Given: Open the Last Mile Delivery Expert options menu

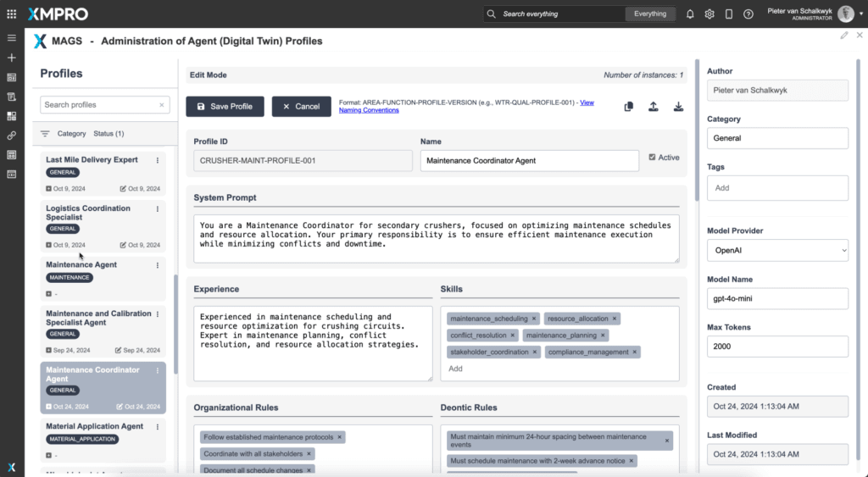Looking at the screenshot, I should tap(158, 160).
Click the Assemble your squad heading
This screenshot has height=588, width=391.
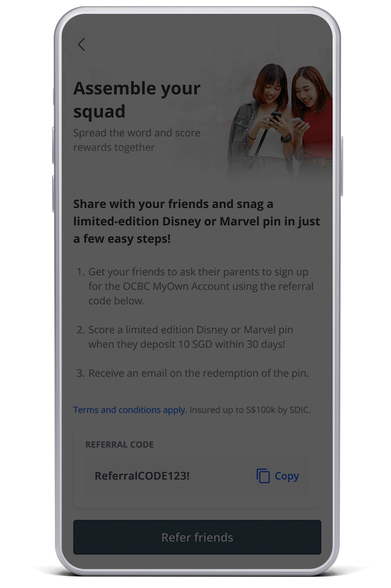pos(137,100)
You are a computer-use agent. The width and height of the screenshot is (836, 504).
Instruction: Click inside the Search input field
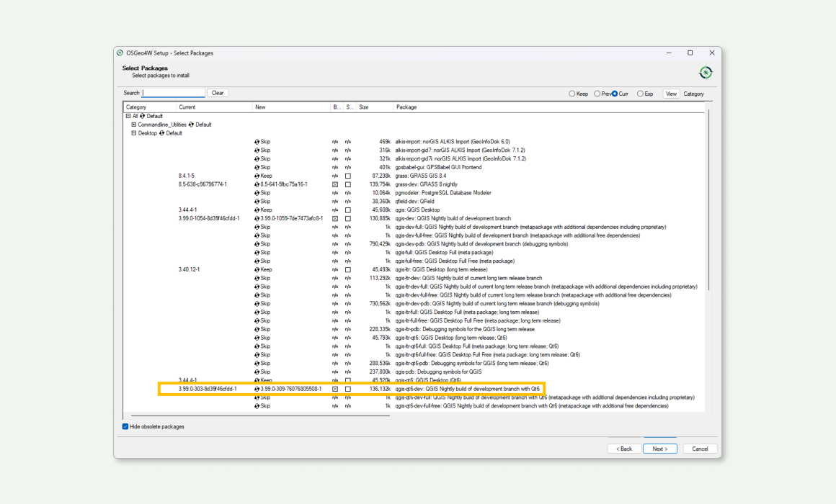(174, 93)
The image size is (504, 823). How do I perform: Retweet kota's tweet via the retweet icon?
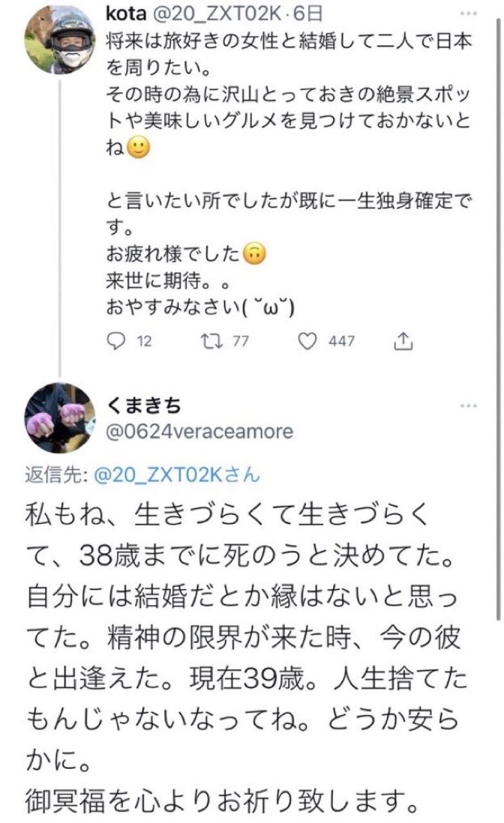pyautogui.click(x=212, y=341)
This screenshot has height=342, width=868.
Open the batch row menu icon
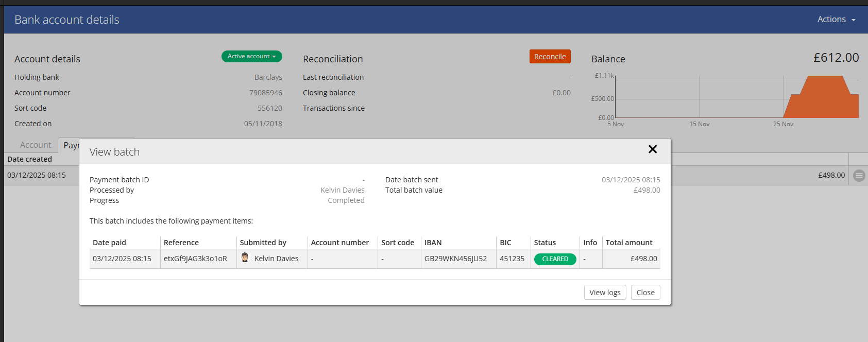859,176

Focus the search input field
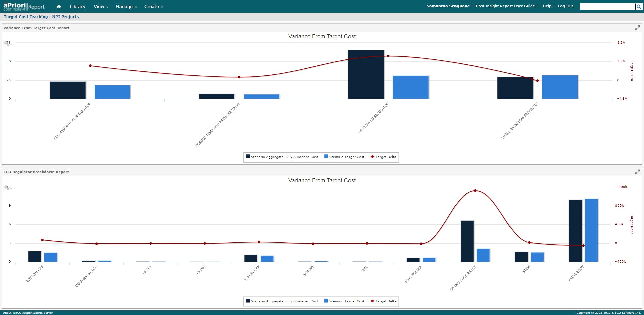[x=608, y=6]
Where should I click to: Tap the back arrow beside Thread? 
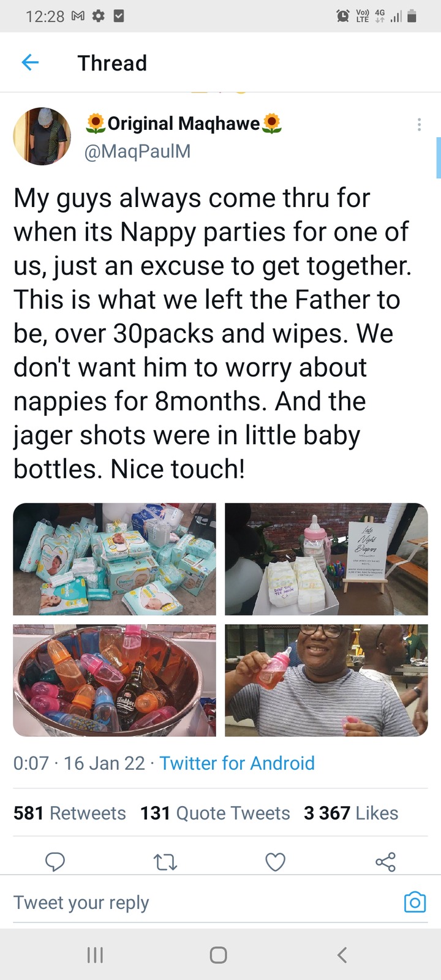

* Task goal *
Output every entry exactly, leaving out pictures.

* Exercise answer *
Given: Open the Last Mile Delivery Expert options menu

Looking at the screenshot, I should tap(158, 160).
Click the Assemble your squad heading
This screenshot has height=588, width=391.
pos(137,100)
You are a computer-use agent. The width and height of the screenshot is (836, 504).
Instruction: Click inside the Search input field
(174, 93)
The image size is (504, 823). How do I perform: Retweet kota's tweet via the retweet icon?
pyautogui.click(x=212, y=341)
This screenshot has height=342, width=868.
Open the batch row menu icon
859,176

Focus the search input field
[x=608, y=6]
Where should I click to: Tap the back arrow beside Thread? 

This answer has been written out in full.